A Song for Arbonne by Guy Gavriel Kay
Review by Jacqui Slaney
Some books stay with you long after you have read them. As I mentioned in my review on The Summer Tree, this authors books are re readable and I can probably pinpoint my love of reading fantasy to them, as there is just something different about them. This book is historical fantasy and is one of his stand-alone novels this is the description:Based on the troubadour culture that rose in Provence during the High Middle Ages, this panoramic, absorbing novel beautifully creates an alternate version of the medieval world. The matriarchal, cultured land of Arbonne is rent by a feud between its two most powerful dukes, the noble troubadour Bertran de Talair and Urte de Miraval, over long-dead Aelis, lover of one, wife of the other and once heir to the country's throne. To the north lies militaristic Gorhaut, whose inhabitants worship the militant god Corannos and are ruled by corrupt, womanizing King Ademar. His chief advisor, the high priest of Corannos, is determined to eradicate the worship of a female deity, whose followers live to the south. Into this cauldron of brewing disaster comes the mysterious Gorhaut mercenary Blaise, who takes service with Bertran and averts an attempt on his life. The revelation of Blaise's lineage and a claim for sanctuary by his sister-in-law sets the stage for a brutal clash between the two cultures. Intertwined is the tale of a young woman troubadour whose role suggests the sweep of the drama to come.
This to me this is one of the best books Kay has written, and as such has always been a personal favourite of mine. There is everything in this tale that as a reader you could possibly want; there are heroes and villains, intrigue and deception, action with some real brutal descriptions of what can happen in a war and carefully written descriptions of love and friendship. There is even a form of magic which is very subtlety used.
This is a historical fantasy and is set in a medieval era. Due to this is Kay is able to use the troubadour culture and show their importance in Arbonne. He shows how wide their influence can be and the wrong impression that can be given of a country that values music especially a love song.

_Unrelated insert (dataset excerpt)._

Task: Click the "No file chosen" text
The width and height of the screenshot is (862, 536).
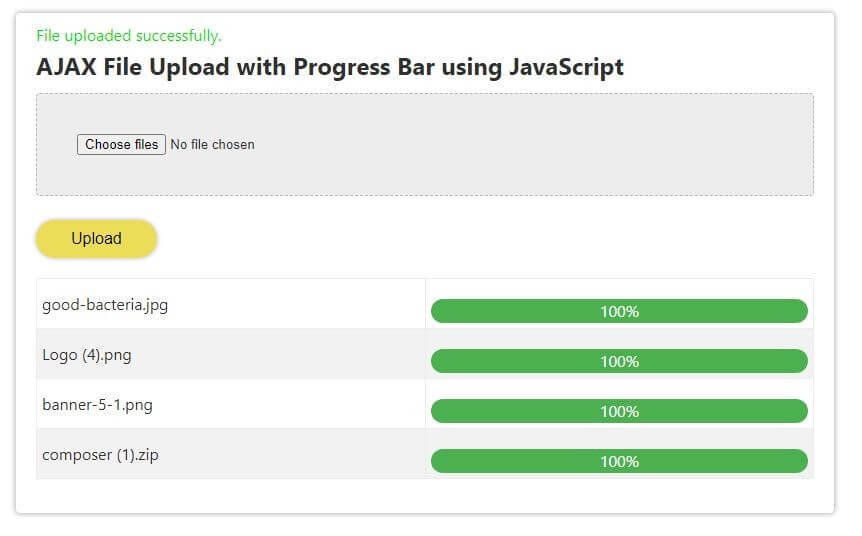Action: [212, 145]
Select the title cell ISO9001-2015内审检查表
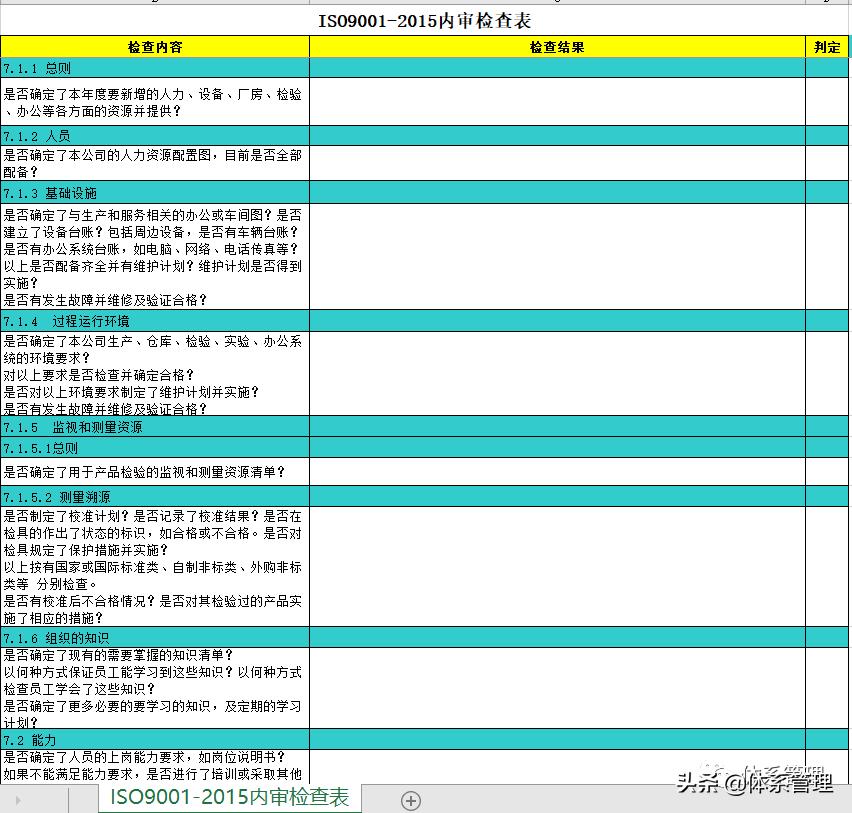Screen dimensions: 852x813 [425, 19]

As I mentioned before, I am not overly keen on too much romance in a novel, but the way it is dealt with here is brilliantly done. The love and romance is woven throughout the story and it shown in all its aspects and the damage it can do. For instance, the treatment of women in the south, allowing them to rule over men, gives the impression of weakness to the North, and so eventually along with other events that occur, gives the North an excuse for a war.
The story starts with a woman having an affair, a simple enough event it would seem. The woman though was the heir to the throne, and had been married to build a family alliance, but she had wanted more. This leads to her becoming pregnant, she gives birth and later dies, but not before telling her husband that the child is not his. This causes a heated feud down through the years between the different families involved. It causes problems with the leadership of the army and furthers the impression of weakness to the invaders, that this sort of behaviour could be allowed.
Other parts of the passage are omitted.